Mais c'est de l'histoire déjà ancienne : 23 ans très exactement. On pourrait presque les confondre
avec les 3 Jean bretons pour une simple question de longévité. Mais chez eux, la tradition a le goût du
pastiche. Le côté sud sans doute.
Sylvain habite toujours à Castries (c'est là que la bande répète), Xavier ne peut pas rester trop
longtemps sans respirer l'air de Marseille. Bon, Michel fait un peu le fier à la capitale. Mais aussi, c'est
lui le plus fou. Le plus monstrueux.

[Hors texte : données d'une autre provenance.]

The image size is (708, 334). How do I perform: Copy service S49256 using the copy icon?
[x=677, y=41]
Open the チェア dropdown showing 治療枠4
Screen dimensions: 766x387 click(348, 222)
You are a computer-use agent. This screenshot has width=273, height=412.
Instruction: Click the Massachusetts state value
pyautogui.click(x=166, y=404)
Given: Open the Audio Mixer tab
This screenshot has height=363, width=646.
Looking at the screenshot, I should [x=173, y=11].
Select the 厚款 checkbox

Voyez-le dans son rôle de marionnette. Il est inquiétant,
incontrôlable. On sent bien que s'il n'était pas artiste il serait à l'asile.

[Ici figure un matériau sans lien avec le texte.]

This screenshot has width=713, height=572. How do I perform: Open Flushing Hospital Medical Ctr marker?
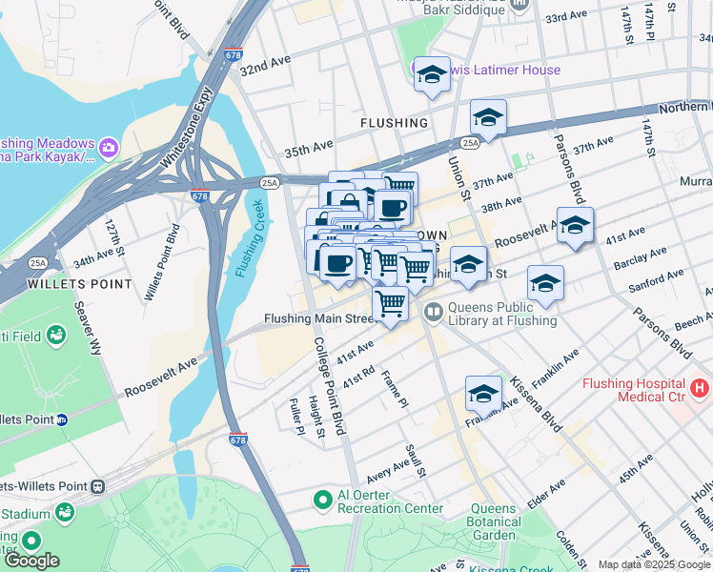(700, 388)
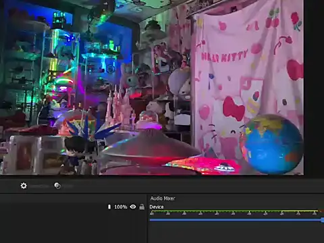The height and width of the screenshot is (243, 324).
Task: Click the dimmed Properties label next to gear
Action: click(x=39, y=186)
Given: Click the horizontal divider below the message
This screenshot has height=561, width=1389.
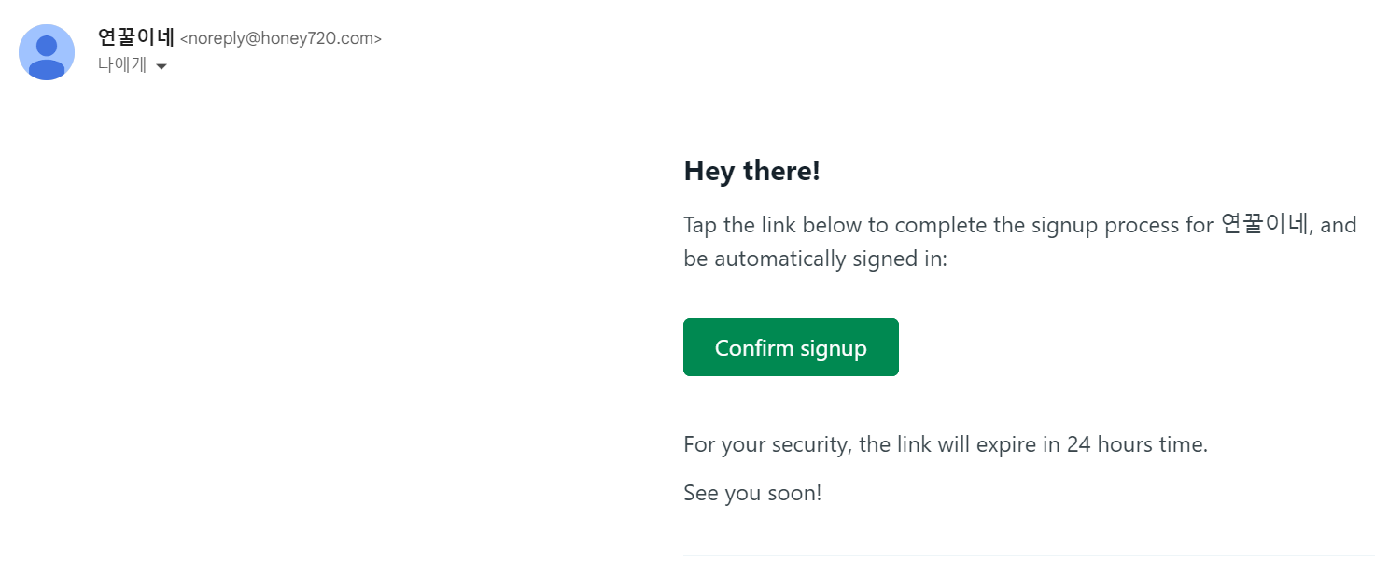Looking at the screenshot, I should [x=1027, y=555].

L'histoire qu'ils racontent - en chantant mais pas seulement - commence par le début. C'est une
femme, apprenons-nous, qui a créé en Périgord noir la première berceuse de l'humanité. Gloria
Lascaux qu'elle s'appelait, la pipole en peau de bêtes. La berceuse ? Un Haka à vous tuer tout début
d'angoisse dans l'oeuf. Et le rire est déjà parmi nous. Il redouble d'intensité quand, grâce à un certain
troubadour, Jospin de Ré, le Kyrie Eleison devient qu'ils riaient les hérissons. Juste avant le passage
du camion, vous l'aviez deviné ?
Pour autant, les "bifluorés" n'en passent pas toujours par la dérision pour saluer cette culture
populaire que sédimente ce bel art modeste. Il y a, bien sûr, Ce soir j'attends Ségolène façon
Madeleine de Brel, il y a cette invention remarquable consistant à placer un texte connu sur un air
connu mais pas le sien (exemple irrésistible : Y'a d'la joie de Trénet sur la musique de Avec le temps
de Ferré) mais aussi du granit, intouchable et indémodable, des diamants noirs récupérés après un
braquage dans le XIX e siècle : Fille d'ouvrier par exemple. Et là, on pleure pour de bon.